Aunque a veces se los suele mencionar como virtuosos, no existen los prejuicios “a favor”. Ninguno es benéfico y todos poseen las mismas características. Producen miopía mental, hacen que el campo de las ideas encoja, impiden mirar y escuchar, empobrecen el razonamiento del prejuicioso, atentan contra la diversidad y contra la aceptación y fomentan la intolerancia. “Nuestras mentes se ven invadidas constantemente por verdades a medias, prejuicios y falsos hechos”, se lamentaba el reverendo Martin Luther King en “La fuerza de amar”. Luchador por los derechos civiles de los negros en Estados Unidos y por una sociedad inclusiva y más justa, King fue asesinado por sus ideas el 4 de abril de 1968, cuando tenía 39 años.
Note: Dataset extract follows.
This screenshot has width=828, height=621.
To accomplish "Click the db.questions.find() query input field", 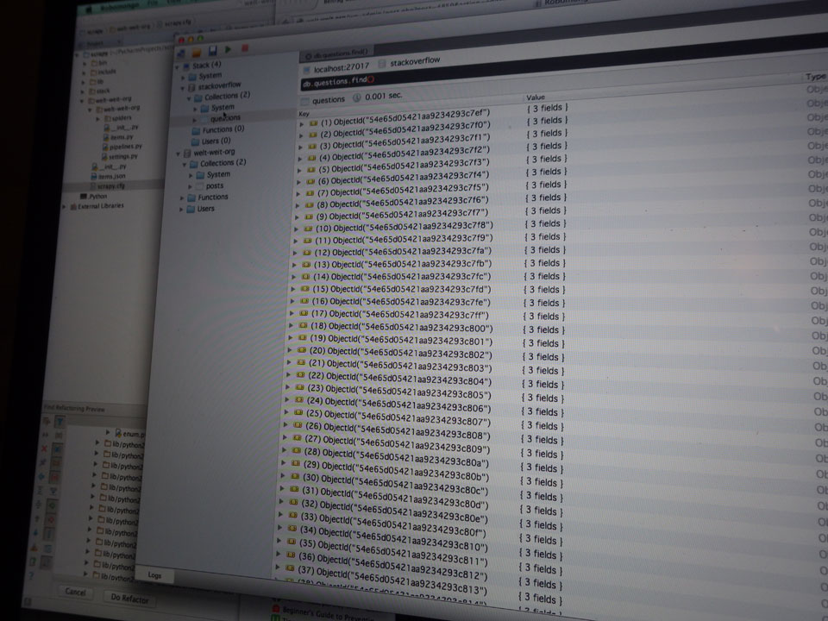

Este crimen da una idea clara de la relación directa que existe entre los prejuicios y el fanatismo. En la antigüedad los “fanaticus” (origen de la palabra fanático) eran guardianes de un templo. Impedían la entrada en el mismo y estaban decididos a defenderlo con su vida. Así se plantean los fanáticos con sus creencias. Una creencia es un círculo cerrado. No deja opción. Elimina la posibilidad de pensar, debido a que pensar significa evaluar, comparar, dudar, argumentar, examinar, procesar, integrar perspectivas diferentes o nuevas. Todo esto le pone la piel de gallina al fanático y al prejuicioso. En su inconsciente habita el temor a cualquier cosa que pueda hacerlo dudar de su creencia. Lo suyo no es producto de un proceso de razonamiento, de un encadenamiento de ideas que desemboca en una comprobación. Lo suyo es fe ciega. Y ciegamente lo defenderá o tratará de imponerlo. Ni admite el debate ni está dispuesto a participar del mismo. El diálogo le es ajeno. La aceptación, una práctica extraña.
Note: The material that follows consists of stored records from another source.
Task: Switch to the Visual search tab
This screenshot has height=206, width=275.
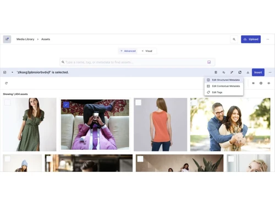Action: tap(147, 51)
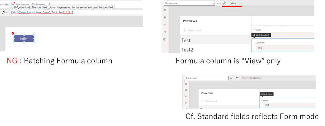Expand the fx dropdown beside the View formula

tap(225, 3)
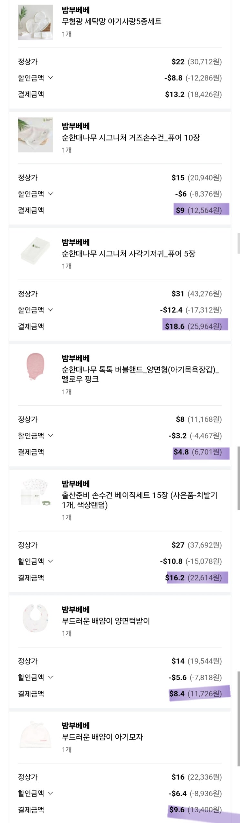240x823 pixels.
Task: Expand 할인금액 chevron for 아기모자
Action: click(x=50, y=793)
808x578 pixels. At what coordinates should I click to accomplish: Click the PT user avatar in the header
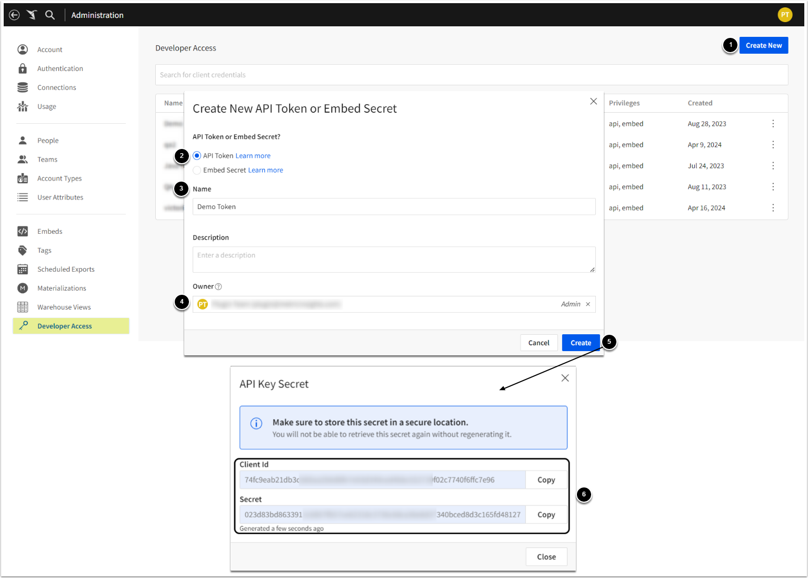pyautogui.click(x=784, y=15)
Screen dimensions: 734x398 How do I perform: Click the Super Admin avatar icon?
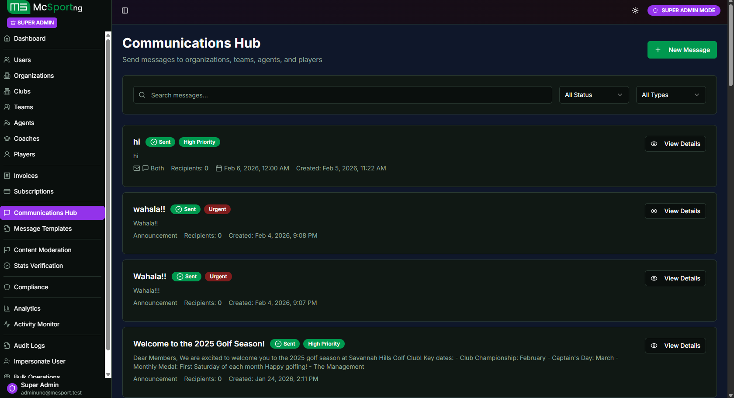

El prejuicioso puede ostentar títulos académicos, poder económico o social, pero eso no lo libra de una enfermedad grave. La ignorancia. La inspirada novelista británica Charlotte Brontë (1816-1855), autora de la clásica novela “Jane Eyre”, quien tuvo que sufrir el prejuicio de quienes la desvalorizaban porque negaban que una mujer pudiera escribir, afirmó: “Los prejuicios, es bien sabido, son difíciles de erradicar del corazón de aquellos que nunca han fertilizado su educación. Crecen allí, firmes como malas hierbas entre rocas”.
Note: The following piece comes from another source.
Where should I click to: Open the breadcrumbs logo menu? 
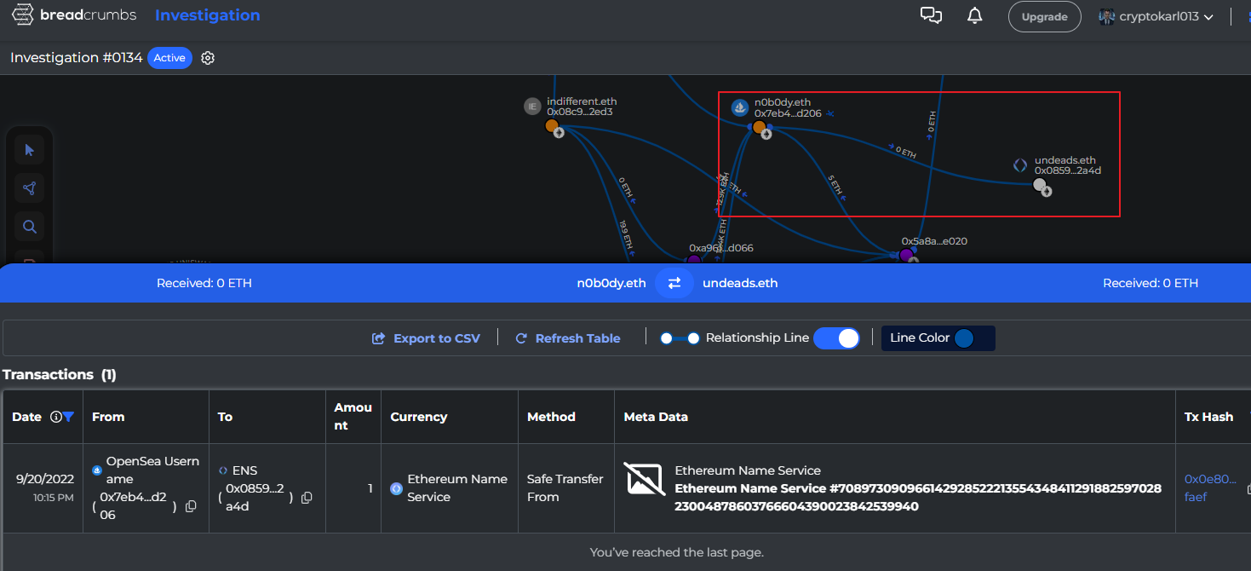(21, 14)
Sin duda Brontë tenía razón, porque la peor ignorancia no es la de quien no sabe leer y escribir o no ha podido acceder a fuentes de conocimiento. Esa ignorancia puede remediarse. La peor es la de quienes, con herramientas para hacerlo, se niegan a pensar, a dialogar, a debatir, a conocer una idea diferente, a salir de la trinchera en la que, protegidos por los alambres de púa del prejuicio, eligen refugiarse.
Un prejuicioso aislado se perjudica a sí mismo. Pero la cuestión empeora cuando los prejuicios se extienden y se hacen colectivos. En ese caso la atmósfera social se torna densa e irrespirable. Y se ve amenazada por los nubarrones del fanatismo masivo, que ha producido tragedias históricas. Voltaire (1694-1778), cuyo nombre real era François Marie Alouet, gran filósofo y uno de los padres del Iluminismo, decía: “Cuando el fanatismo gangrena el cerebro, la enfermedad es incurable”. Y concluía: “Los prejuicios son la razón de los tontos”.